Sure! Let's determine the solution for the system of linear equations:
[tex]\[
\begin{aligned}
&x_1 + 2x_2 = 11 \\
&3x_1 + 4x_2 = 25
\end{aligned}
\][/tex]
First, we write this system in the matrix form [tex]\(\mathbf{A}\mathbf{x} = \mathbf{b}\)[/tex], where:
[tex]\[
\mathbf{A} = \begin{pmatrix}
1 & 2 \\
3 & 4 \\
\end{pmatrix}
, \quad
\mathbf{x} = \begin{pmatrix}
x_1 \\
x_2 \\
\end{pmatrix}
, \quad
\mathbf{b} = \begin{pmatrix}
11 \\
25 \\
\end{pmatrix}
\][/tex]
Now, we need to solve for [tex]\(\mathbf{x} = \begin{pmatrix}
x_1 \\
x_2 \\
\end{pmatrix}
\)[/tex].
Given the matrix equation:
[tex]\[
\mathbf{A}\mathbf{x} = \mathbf{b}
\][/tex]
we see that:
[tex]\[
\begin{pmatrix}
1 & 2 \\
3 & 4 \\
\end{pmatrix}
\begin{pmatrix}
x_1 \\
x_2 \\
\end{pmatrix}
=
\begin{pmatrix}
11 \\
25 \\
\end{pmatrix}
\][/tex]
To find [tex]\(\mathbf{x}\)[/tex], we use the inverse of [tex]\(\mathbf{A}\)[/tex] (if it exists).
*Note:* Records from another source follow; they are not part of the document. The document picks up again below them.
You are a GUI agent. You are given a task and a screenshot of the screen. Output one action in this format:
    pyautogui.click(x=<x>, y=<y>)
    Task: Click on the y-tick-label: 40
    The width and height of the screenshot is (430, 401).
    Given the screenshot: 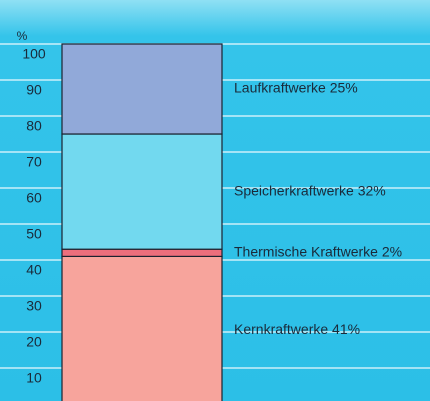 What is the action you would take?
    pyautogui.click(x=34, y=270)
    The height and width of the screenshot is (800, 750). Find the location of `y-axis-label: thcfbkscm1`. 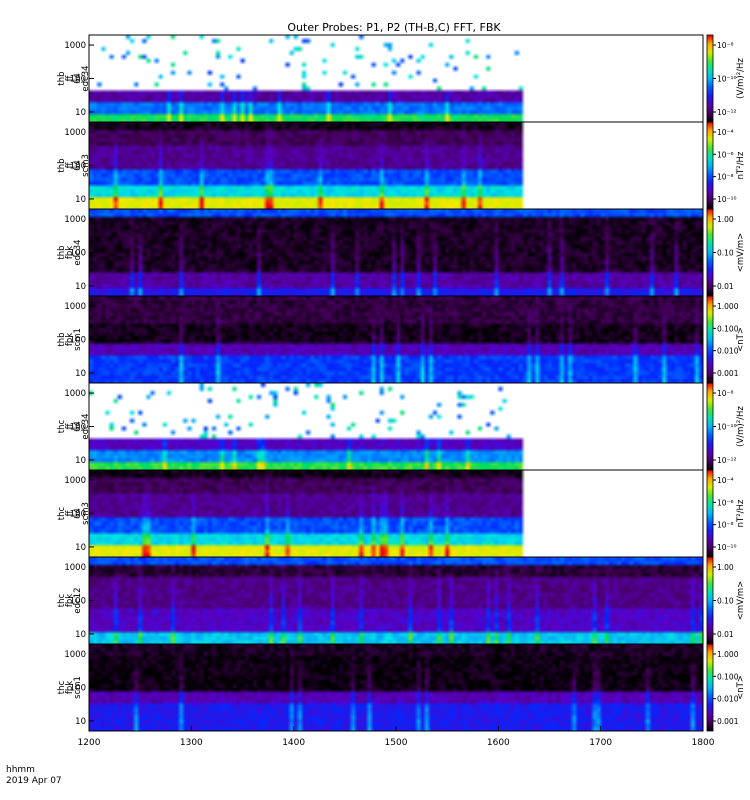

y-axis-label: thcfbkscm1 is located at coordinates (70, 688).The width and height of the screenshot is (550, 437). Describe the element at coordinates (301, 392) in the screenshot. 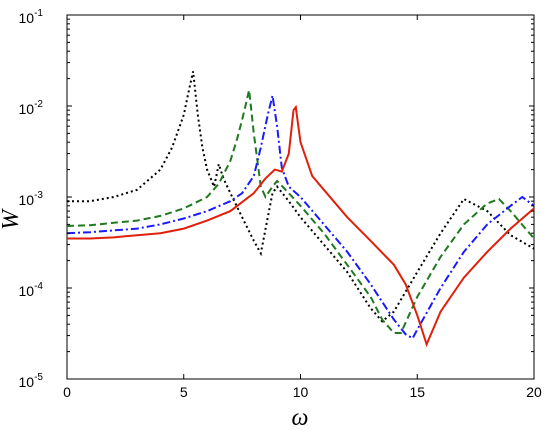

I see `x-tick-label: 10` at that location. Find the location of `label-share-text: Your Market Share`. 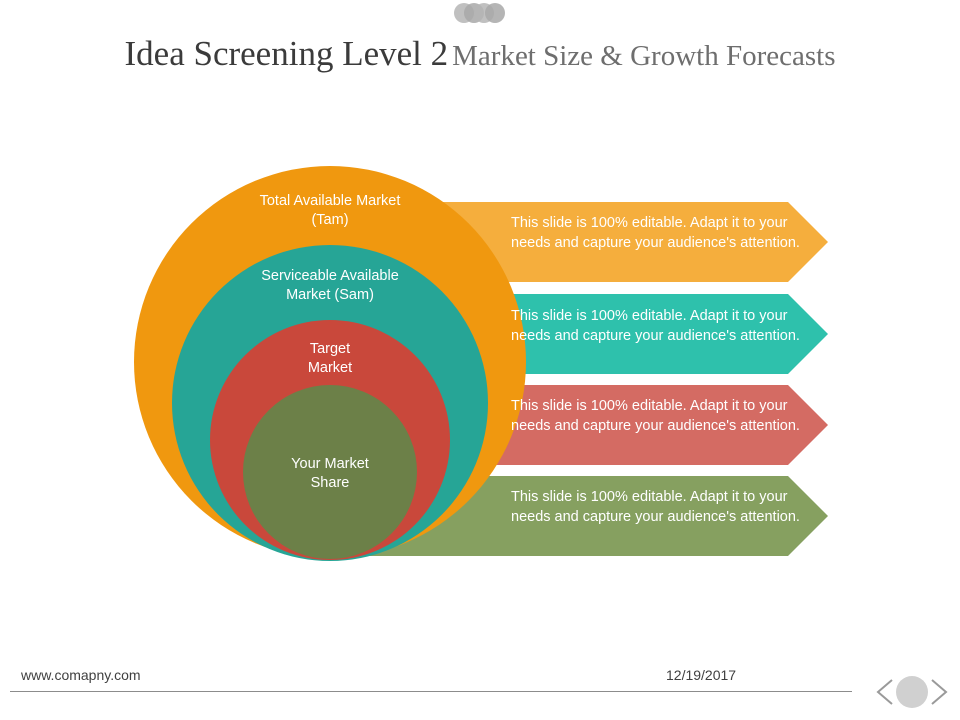

label-share-text: Your Market Share is located at coordinates (330, 474).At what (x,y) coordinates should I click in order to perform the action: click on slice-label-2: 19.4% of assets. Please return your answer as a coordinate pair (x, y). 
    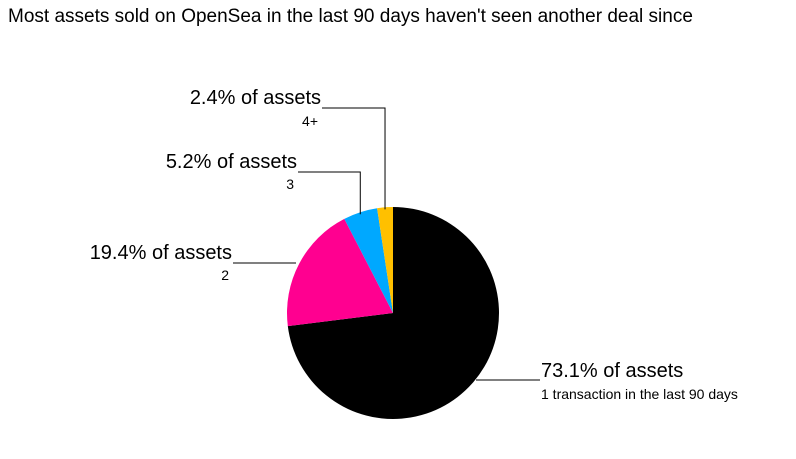
    Looking at the image, I should click on (161, 253).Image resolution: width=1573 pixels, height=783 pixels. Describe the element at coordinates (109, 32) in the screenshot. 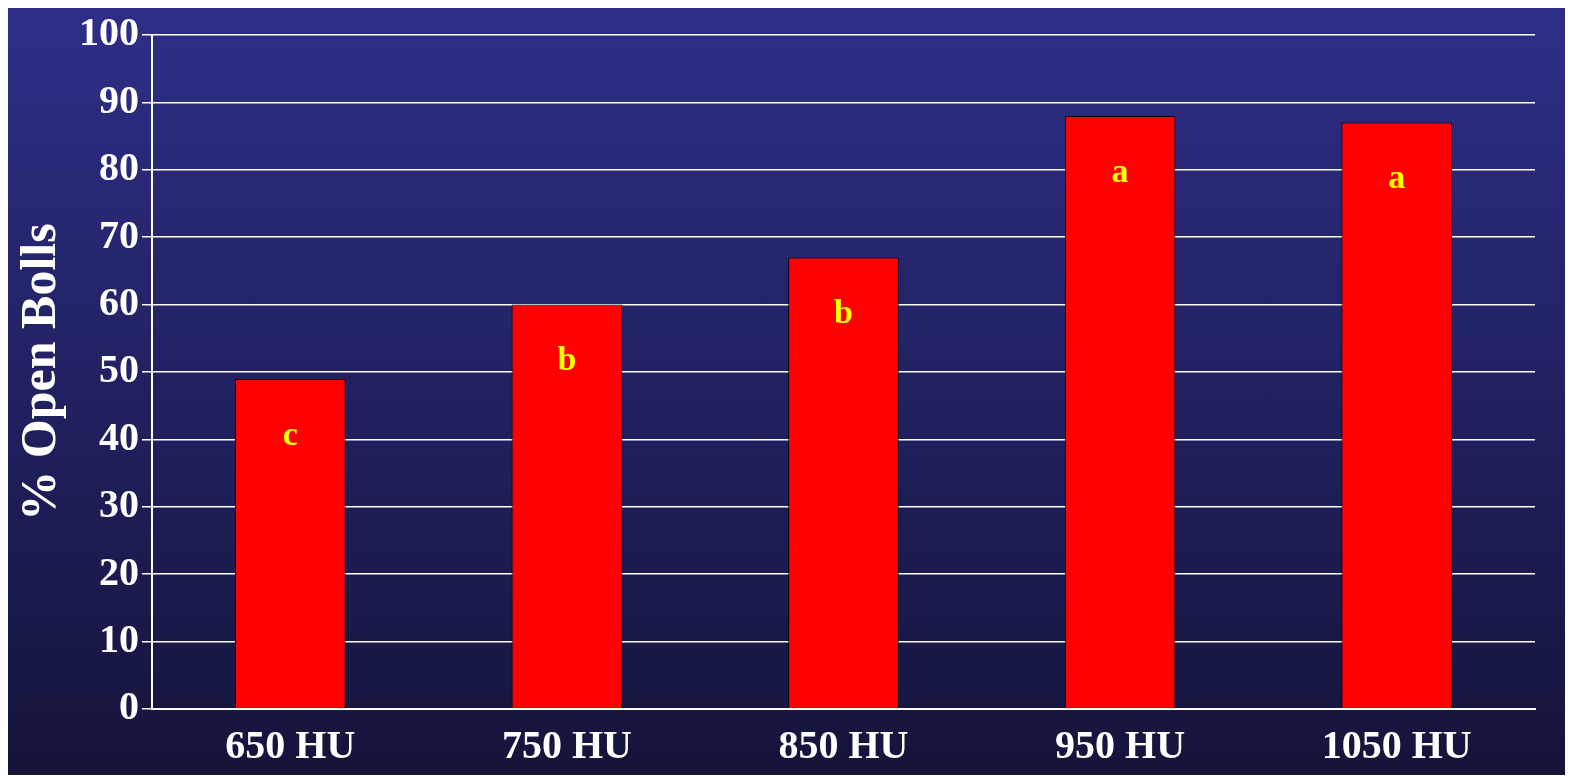

I see `y-tick-label: 100` at that location.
The solution can be found by:
[tex]\[
\mathbf{x} = \mathbf{A}^{-1}\mathbf{b}
\][/tex]
Given the computations or solving by substitution/elimination, we determine the solutions for [tex]\( x_1 \)[/tex] and [tex]\( x_2 \)[/tex]. The solution provided is:
[tex]\[
x_1 = 3, \quad x_2 = 4
\][/tex]
So, the detailed solutions to the system of linear equations:
[tex]\[
\begin{aligned}
x_1 + 2x_2 &= 11 \\
3x_1 + 4x_2 &= 25
\end{aligned}
\][/tex]
are [tex]\( x_1 \approx 2.9999999999999987 \)[/tex] and [tex]\( x_2 \approx 4.000000000000001 \)[/tex].